=== What is needed ===
One range is to be output from the listing below, exactly as written: the line with "Given: Open the 1x playback speed dropdown" to the line with "Image resolution: width=1600", both kept.
══ Available data ══
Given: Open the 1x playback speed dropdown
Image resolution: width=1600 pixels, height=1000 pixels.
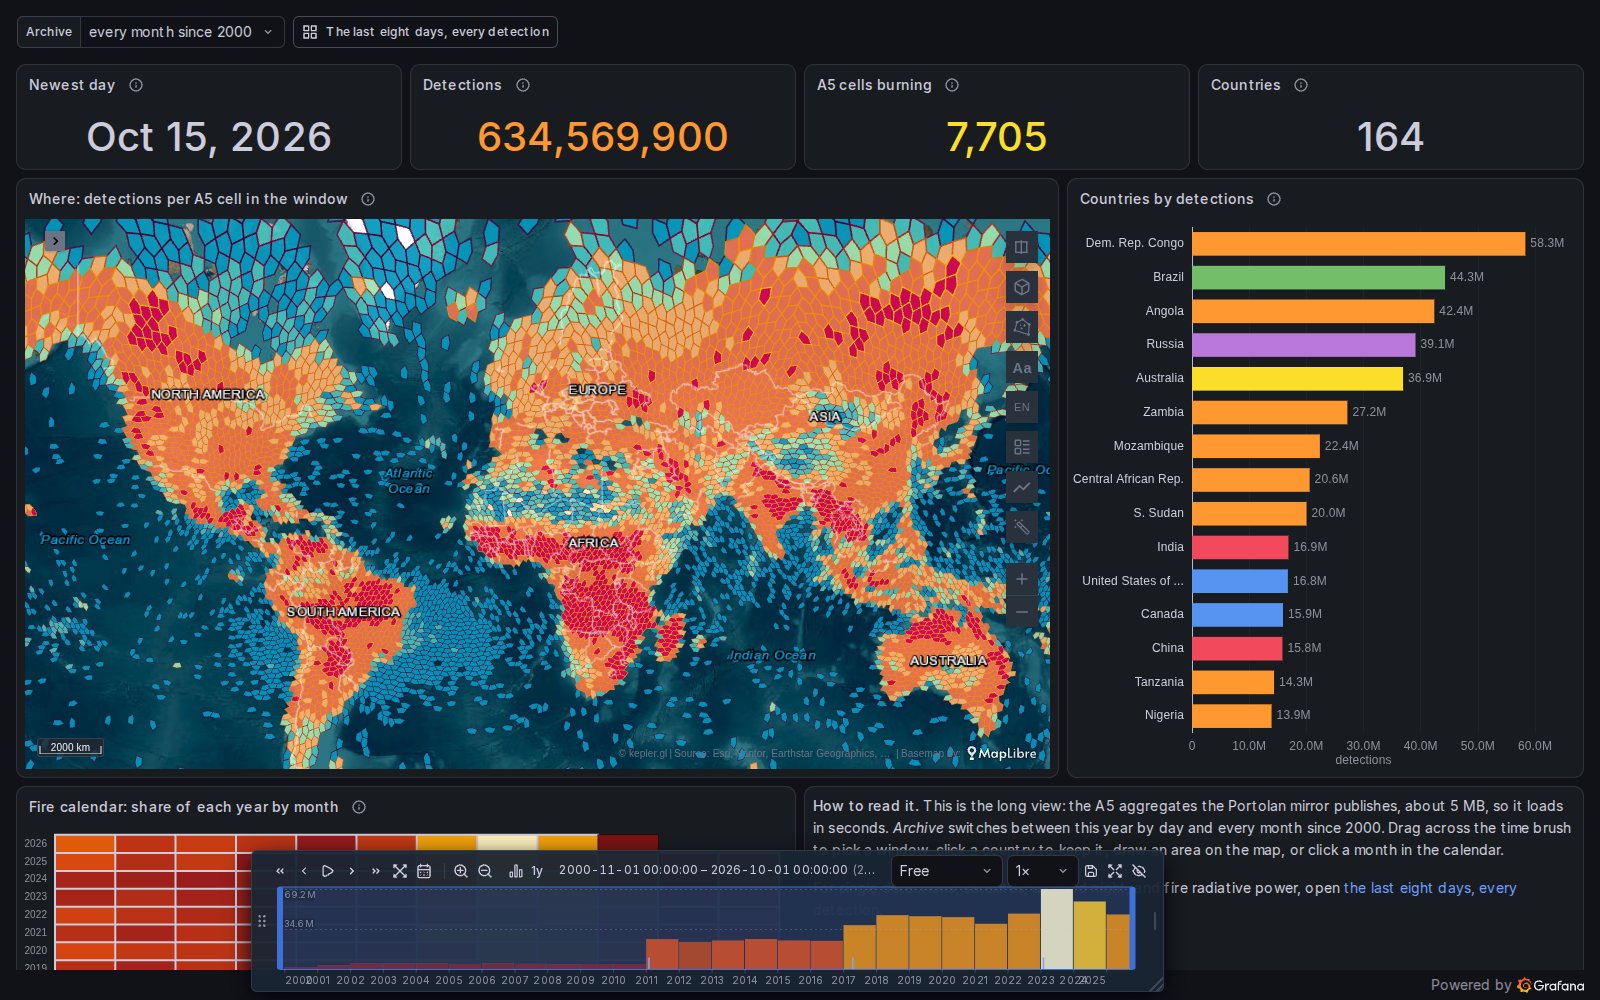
═══
══ Available data ══
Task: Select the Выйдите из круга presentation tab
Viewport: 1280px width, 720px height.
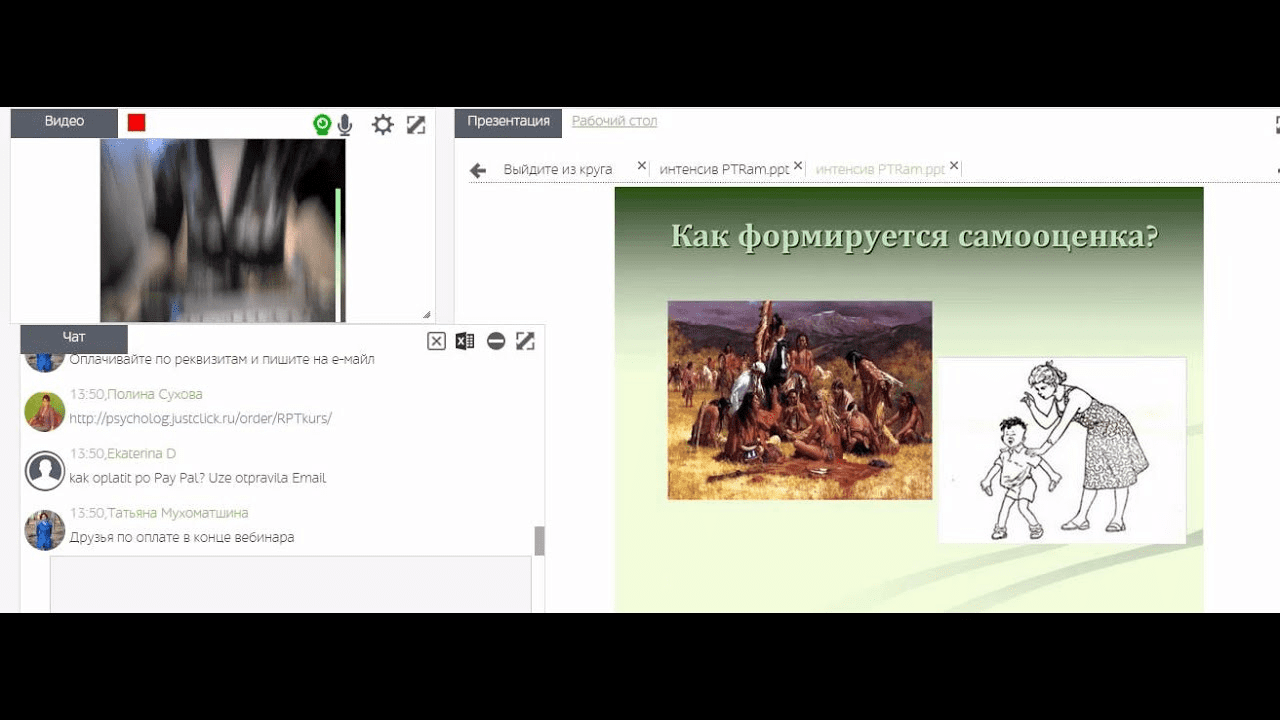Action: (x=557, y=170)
═══
=== Answer to this problem ===
Given: Open the 1x playback speed dropdown
Image resolution: width=1600 pixels, height=1000 pixels.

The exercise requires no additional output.